= Given problem =
Change every "GUI agent" in the records below to "interface agent" and give them again with all else unchanged, leaving the pictures out of your answer.

··· Input material ···

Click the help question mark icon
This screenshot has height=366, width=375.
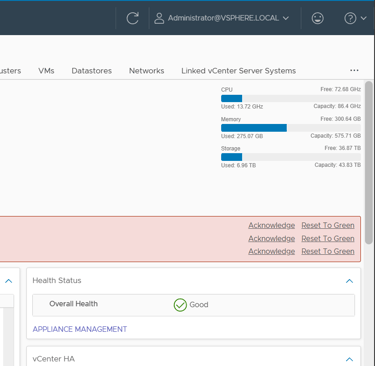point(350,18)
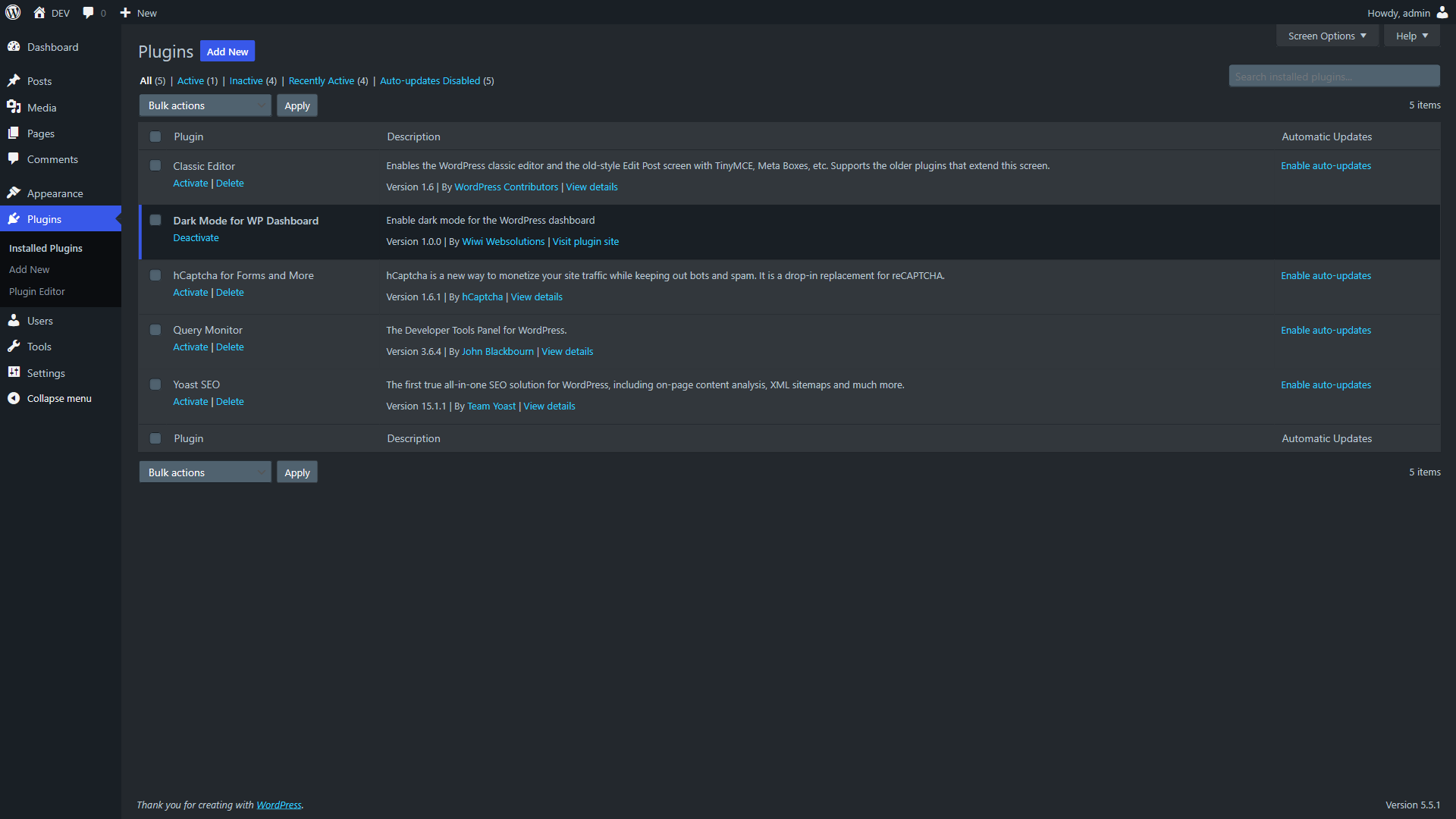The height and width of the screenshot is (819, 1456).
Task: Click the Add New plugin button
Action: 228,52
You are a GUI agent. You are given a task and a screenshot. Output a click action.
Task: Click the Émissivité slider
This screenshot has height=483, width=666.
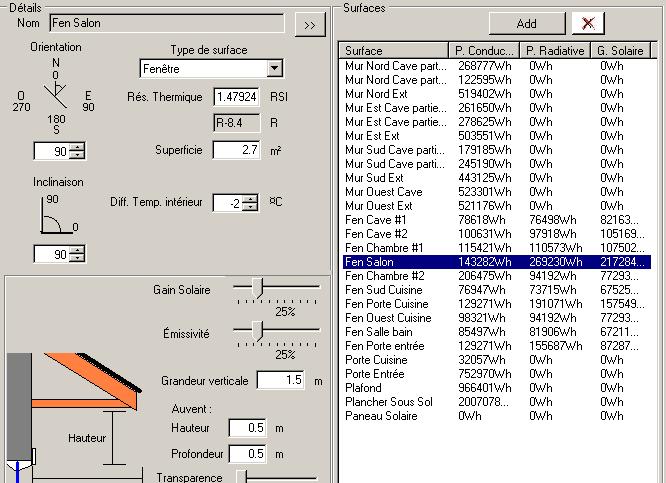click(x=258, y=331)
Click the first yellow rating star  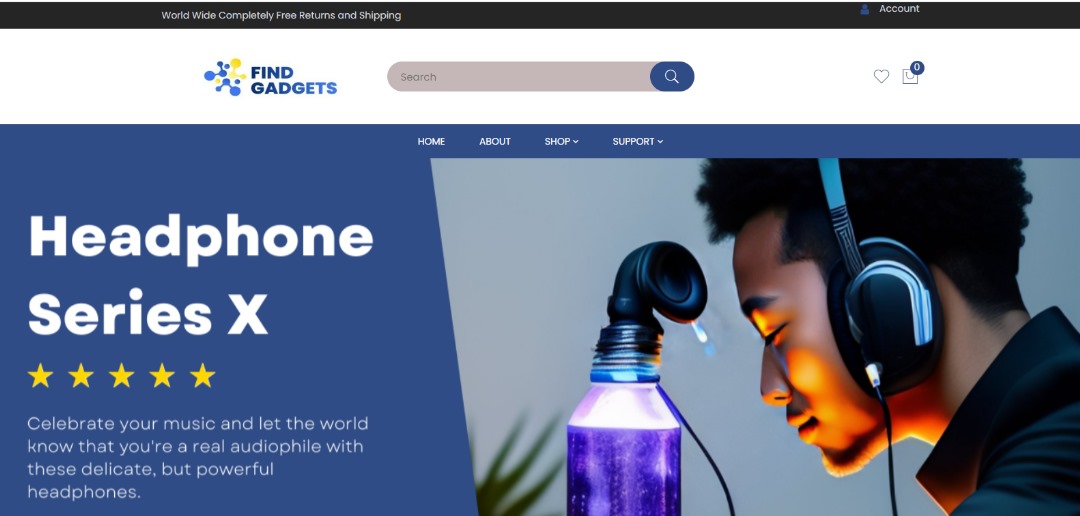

···

= Output for this task =
Click the help question mark icon
This screenshot has height=366, width=375.
point(350,18)
The height and width of the screenshot is (819, 1456).
Task: Click the Add New plugin button
Action: 228,52
You are a interface agent. You are given a task and a screenshot. Output a click action.
Task: Click the Émissivité slider
This screenshot has height=483, width=666.
click(x=258, y=331)
Click the first yellow rating star  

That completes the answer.